Série des sérigraphies Sans-titre :
La sérigraphie me permet de développer des questions propres à l’habitat,
même fragile, et de travailler sur la base d’une production photographique
plus anonyme. Mes images se réfèrent à des pratiques
communautaires et à différentes formes de «sous-culture».

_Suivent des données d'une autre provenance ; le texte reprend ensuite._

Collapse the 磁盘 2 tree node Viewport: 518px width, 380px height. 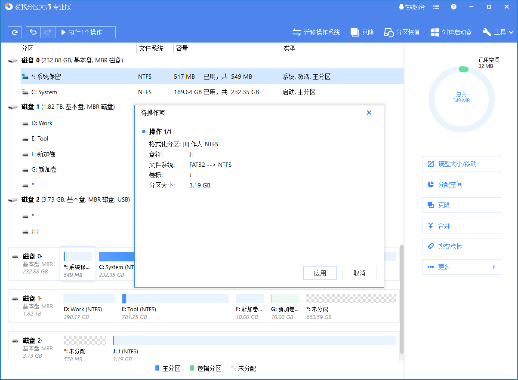click(x=12, y=199)
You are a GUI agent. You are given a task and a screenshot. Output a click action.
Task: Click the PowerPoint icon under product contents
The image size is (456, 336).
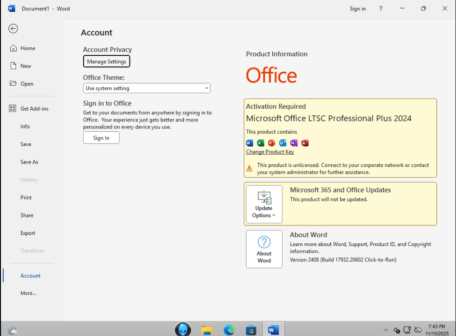pyautogui.click(x=271, y=143)
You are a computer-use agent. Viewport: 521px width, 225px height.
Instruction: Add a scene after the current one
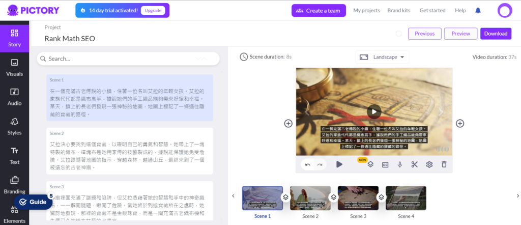(x=459, y=124)
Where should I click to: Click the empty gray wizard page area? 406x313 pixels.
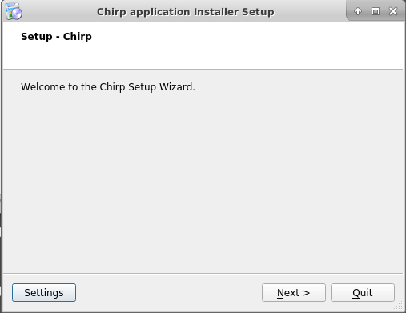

Elles figurent des personnes qui se regroupent, dont l’environnement,
habitat clos, les renvoie à des écrans, à la fois dans
leur opacité et leur capacité à révêler.
Partant de fichiers numériques, je
bascule mes images immatérielles vers le medium sérigraphique
: les différentes couches viennent
s’aposer sur un support, telles des strates de sédimentation,
insistant sur l’artificialité de
la construction de l’image. En même temps qu’elles perdent
leurs qualités
propres de visionnage à l’écran, mes images récupèrent
ainsi une matérialité et
une profondeur, non pas illusioniste mais physique. Chaque couche renvoie à un écran
et construit l’image avec ce qui l’occulte. L’arrêt
de toutes les images en une seule, fixe, statique et silencieuse, évoque
l’absence, presque mortuaire, dans un jeu curieux où ce
qui était plein, l’image d’ordinateur (l’espace
d’internet),
est désormais vide. Cela mène le spectateur à une conscience
de soi et introduit une mise en abyme.